Here's an apparently ridiculous idea for solving the world's drinking water shortages: Tow massive icebergs from the Arctic and Antarctic to the dry, populous regions that are desperate for water. It may be crazy, but it also just might work.
A French engineer, Georges Mougin, has actually spent the past three decades working on the concept, ever since a Saudi prince challenged him in 1975 to bring an iceberg up from Antarctic to the Arabian peninsula. He failed and failed again, but the obstacles—mostly incredibly rough and unpredictable ocean conditions—seemed like they could be overcome. A few years back, with the advent of advanced ocean forecasting methods, Mougin relaunched the project as IceDream. Today, he's got a whole team of glaciologists and engineers working to figure it out. Their first goal: Drag a single iceberg from the coast of Canada across the Atlantic before it melts.
This two-minute video doesn't give too many details, but the images of icebergs are pretty stunning, and you'll see some of the super-futuristic virtual simulations. (Not to mention the super-futuristic music.)
[youtube]http://www.youtube.com/watch?v=opChLhLMFmU
The World Water Council estimates that there are 1.1 billion people living without access to safe drinking water.
It's important to remember that icebergs are different than floe ice, or what is commonly referred to as the "ice cap." Whereas floe ice is actually frozen sea water, icebergs break (or "calve") off of glaciers and ice shelves, like those collapsing off of Greenland, Northern Canada, and Antarctica. It's hard to calculate exactly how much potential fresh water is stored in all these calving glaciers, but Greenland alone shed an average of 195 cubic kilometers of ice every year between 2003 and 2008.
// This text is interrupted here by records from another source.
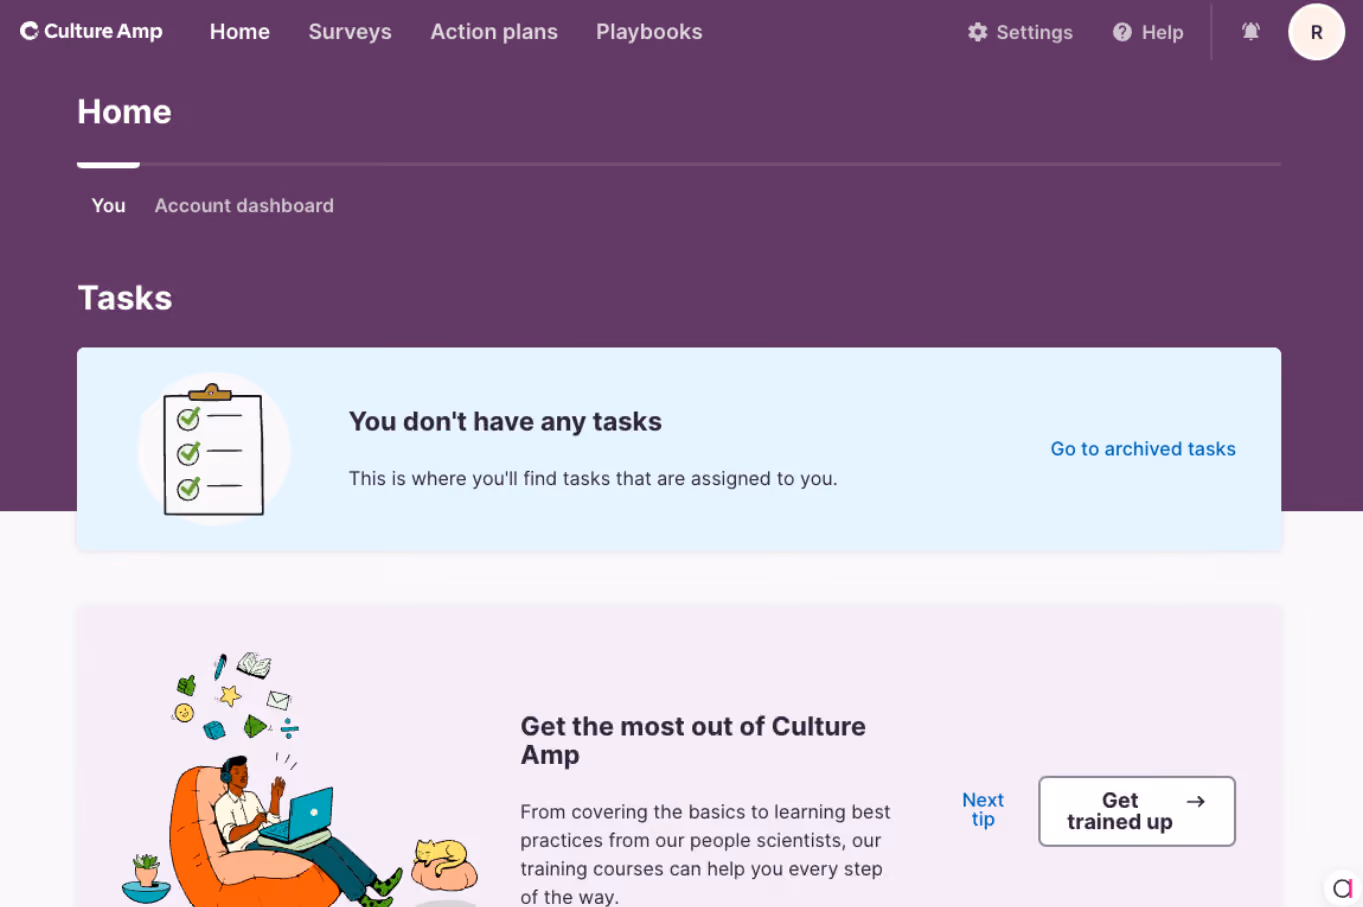The image size is (1363, 907).
Task: Switch to the Account dashboard tab
Action: (244, 205)
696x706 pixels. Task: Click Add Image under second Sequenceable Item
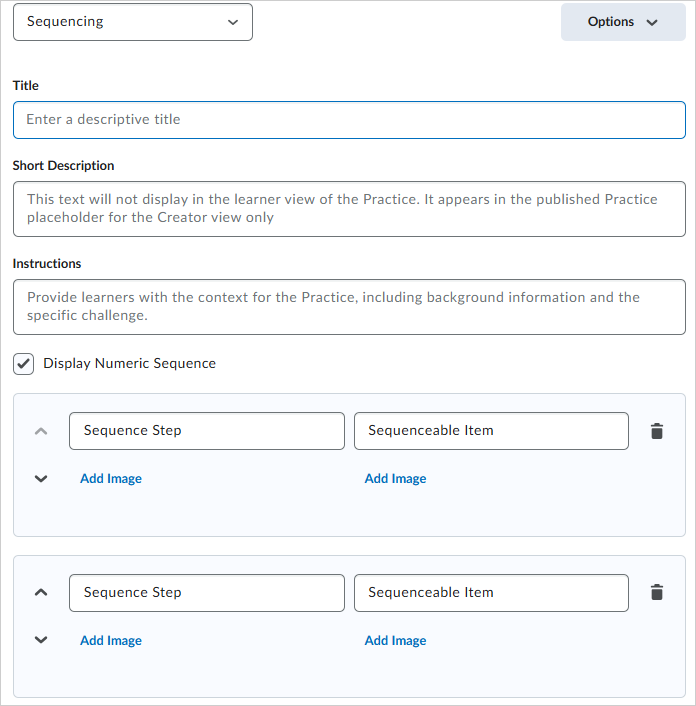pos(395,641)
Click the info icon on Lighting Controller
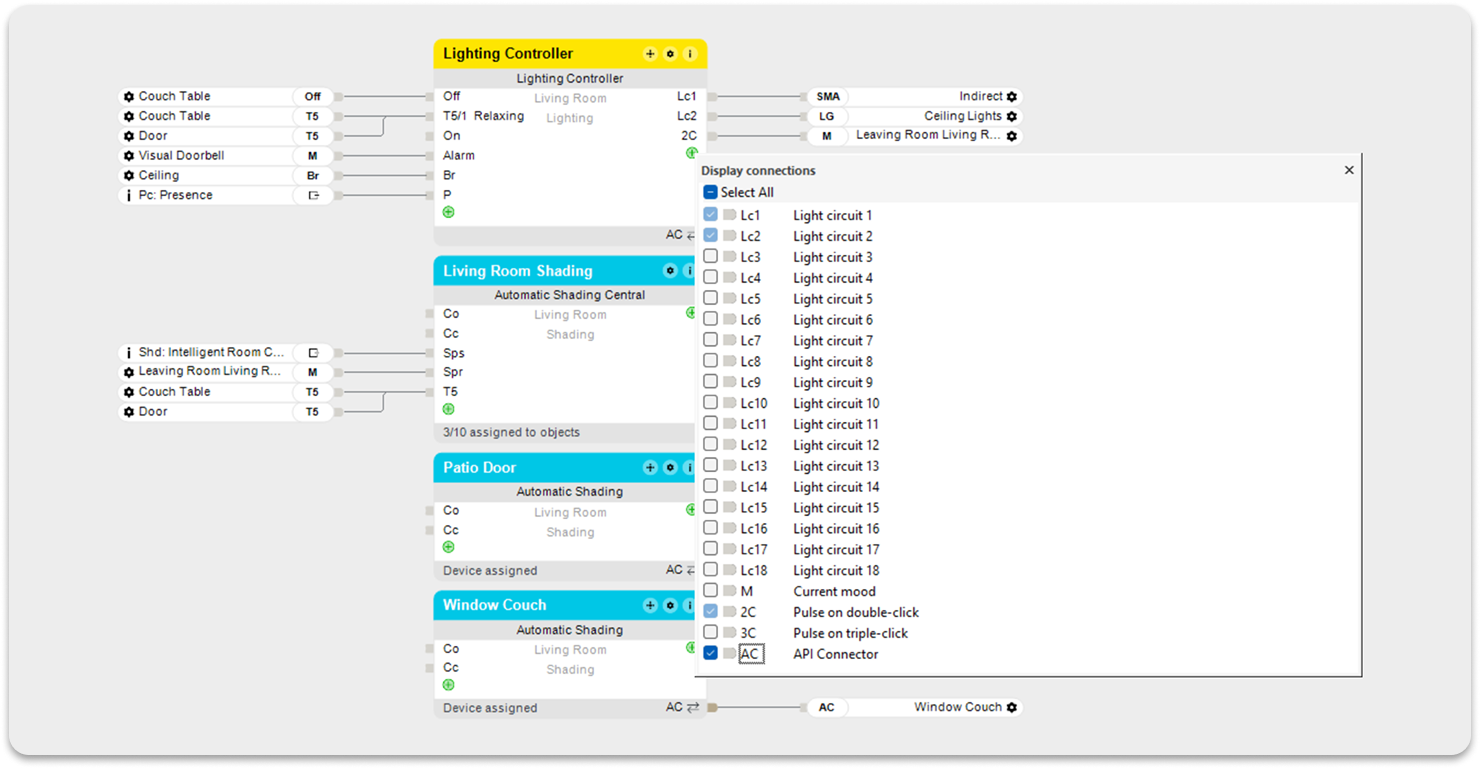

By my back-of-napkin calculations, that's around 51 trillion gallons of water every year from Greenland alone. These icebergs are simply melting into the sea. Gougin would say they're "wasted."
I'm sure that it's going to prove incredibly expensive to tow icebergs all around the world, and I'm not certain it'll be more cost-effective than providing poor communities in arid regions with smarter water collection devices. But it's certainly a fascinating concept. I'll be eager to see that first test tow.